春花听墨娘这么说,连忙走进了卧室,她身后还跟着秋月,俩人一进卧室便奔着屏风后面去了。
“我们将这木桶搬走,卧室里水汽重对睡眠不好。”春花跟秋月一人拎着木桶一边,吭哧吭哧的就出了卧室的门,将桶搬到卧室门外放稳当,春花还回身要将墨娘的门带上了:“姑娘早些睡吧。”
听着春花跟秋月搬着水桶渐行渐远的动静,墨娘挪开了窗户前面的屏风,城儿这时候正站在窗口的梧桐树下惦着脚往树上看。
月光透过窗棂射进了屋内,墨娘弯着眼睛笑了出来,再回身把紧挨着的另一扇窗户也打开,墨娘光着脚在地板上找了个月华充足的地方,盘膝坐了下来。
今儿的故事先听到这,修炼这种事,一日不可断。
夜风如水般荡漾,整个院落笼罩在银白色的淡淡月华中,静谧安详。
院子门口,老刀跟铁皮在闭着眼睛打着盹,院子一侧的偏房中,春花跟秋月也入了眠。城儿站在梧桐树下,手里拿着一条长长的绸缎,正琢磨要不要在这树上上个吊,在她身后不远的地方,手指粗细的藤蔓青奇,正贪婪的吸食着月华。

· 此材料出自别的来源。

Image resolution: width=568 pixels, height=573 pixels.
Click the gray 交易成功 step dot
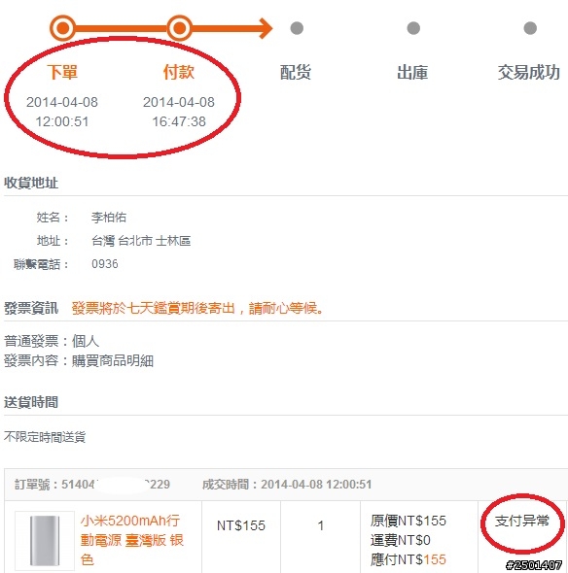point(530,28)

大约过了三四个半时辰,月亮沉了下去,启明星从东方升了起来。
屋里的墨娘从地板上站了起来,拍了怕身上的衣裙,三步并作两步爬到了一旁的卧榻上去。不多时,卧榻上传来了均匀的呼吸声。
院子里的藤蔓青奇也收了功夫,它侧耳听着卧室里的动静,确定墨娘睡着了,它便把自己身下的一端从土地里拔了出来。
“没有脚真是麻烦。”青奇一边蹦蹦??的往院子门口挪动,一边无比怀念自己以前的根茎,可以轻而易举的扎根岩石,一抬起来走路也是虎虎生风。只是雷劫过后,他身躯就剩下这么手指长的一小段,没有根茎没有叶子,就有几个小嫩刺。
蹦?到院子门口,青奇打量了那老刀一眼,啧啧嘴吧,对老刀的帅与否不予置评,他的审美跟人类一直不一样。
青奇悄悄的从老刀身后闪了出去。
这个时间段人们睡的正香,青奇准备去咬一口将军白羽,吸一吸他那阳刚之极的血液。
它觉得只要自己神不知鬼不晓的溜进白羽将军的房间,吸了血又静悄悄的回来,墨娘根本就不会发现。
“老子吸了那将军的血,再往那将军被咬的伤口上吐两口口水,他那伤口就会飞速的愈合,到时候墨娘根本没办法发现。”青奇一肚子坏水哗啦啦的响,摇头尾巴晃的出了小院。
努力的在风中伸展了下枝条,追寻着风中那一缕淡的几乎没有的血腥气,青奇估摸出了白羽大概的位置。
也只有白羽将军的血才这么好闻了,青奇蹦蹦哒哒的往估测出来的方向跳去。
一双女人的脚突然横里挡在了青奇的面前。
青奇疑惑的抬起了枝蔓,只瞟了一眼,便立刻底下头去,努力把自己往土里塞。一边塞还一边嘀嘀咕咕的说:“看不到老子,看不到老子……”
墨娘的声音从头上冷冷的传了过来:“你倒是隐个身试试!”
弯腰从地上把青奇拎了起来,墨娘伸出手指弹了弹青奇那菜青虫般的身子:“你要去干什么?”
青奇冷哼一声,扭了两下。
“你要去吸我夫君的血?”
青奇有些不自在的想从墨娘手中挣脱出去。
“你的吐沫可以愈合伤口?”墨娘继续问道。
听墨娘这么问,青奇身子有一瞬间的僵硬,没想到刚刚自言自语都被墨娘偷听到了。不过转念一想,要是借着这个由头能靠近那个血气方刚的将军也不错,青奇随即忙不迭的答道:“那是当然,你只要让老子喝一口那将军的血,老子就把他腿上的伤口治愈的连条疤都不剩。”
左右不过几口吐沫,大不了多喝几口水。青奇对此毫不在意。